Journal: Journal of Proteome Research, March 30 [Epub ahead of print]
Title: Comparison of a protein-level and peptide-level labeling strategy for quantitative proteomics of synaptosomes using isobaric tags
Authors: O Engmann; J Campbell; KP Giese; AJ Thompson
Describes a comparison of protein-level labeling GeLC-MS/MS strategy with a peptide-level labeling 2D LC-MS/MS method, using mouse hippocampus synaptosomes and isobaric tandem mass tags. Among the results they observed was that protein-level labeling resulted in three times the identification of protein over peptide-level labeling, 697 versus 241, and twice as many proteins with labeled peptides, 480 versus 232. Their results "demonstrate that protein-level labeling combined with GeLC-MS/MS is an effective strategy for the multiplexed quantitation of synaptosomal preparations, and may be applicable to samples of a similar proteomic complexity and dynamic range of protein abundance," according to the abstract.
Journal: Molecular & Cellular Proteomics, March 27 [Epub ahead of print]
Title: Peptide identification from mixture tandem mass spectra
Authors: J Wang; J Perez-Santiago; JE Katz; P Mallick; N Bandeira
"The success of high-throughput proteomics hinges on the ability of computational methods to identify peptides from tandem mass spectra," the authors said in the abstract. "However, a common limitation of most peptide identification approaches is the nearly ubiquitous assumption that each MS/MS spectrum is generated from a single peptide." They propose a new computational approach for identifying mixture spectra generated from more than one peptide. Their approach is able to identify up to 98 percent of all mixture spectra from equally abundant peptides, while automatically adjusting to varying abundance ratios of up to 10-to-1. The method was developed for and is demonstrated on peptide spectra, but the authors said that the generality of the methods "allows for their direct application to other types of spectral libraries and mixture spectra."
Journal: Proteomics, March 24 [Epub ahead of print]
Title: HTAPP: high-throughput autonomous proteomic pipeline
Authors: K Yu; AR Salomon
Advances in mass spectrometry, the acceleration of computer processing speeds, and the availability of genomic databases and protein databases has resulted in a "deluge" of proteomic data, making lab-based software for the automated collection, processing, storage, and visualization of expansive proteomic datasets "critically important," according to the authors.

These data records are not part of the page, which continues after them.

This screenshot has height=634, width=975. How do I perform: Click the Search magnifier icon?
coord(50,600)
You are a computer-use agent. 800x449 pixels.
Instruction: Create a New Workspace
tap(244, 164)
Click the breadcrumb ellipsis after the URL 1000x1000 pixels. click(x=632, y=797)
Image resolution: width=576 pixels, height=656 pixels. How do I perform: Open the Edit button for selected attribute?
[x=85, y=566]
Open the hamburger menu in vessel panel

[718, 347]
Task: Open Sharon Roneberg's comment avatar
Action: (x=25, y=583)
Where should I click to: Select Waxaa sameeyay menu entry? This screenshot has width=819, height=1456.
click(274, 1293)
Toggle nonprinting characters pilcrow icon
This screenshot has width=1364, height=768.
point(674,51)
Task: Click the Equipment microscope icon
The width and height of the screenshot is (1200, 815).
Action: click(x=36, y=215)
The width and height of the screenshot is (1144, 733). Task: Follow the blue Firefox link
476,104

Here, they describe HTAPP, "designed from the ground up to provide critically important flexibility for diverse proteomic workflows and to streamline the total analysis of a complex proteomic sample." HTAPP comprises software that controls the acquisition of mass spectral data and the automation of post-acquisition tasks such as peptide quantification, within a "user-configurable lab-based relational database."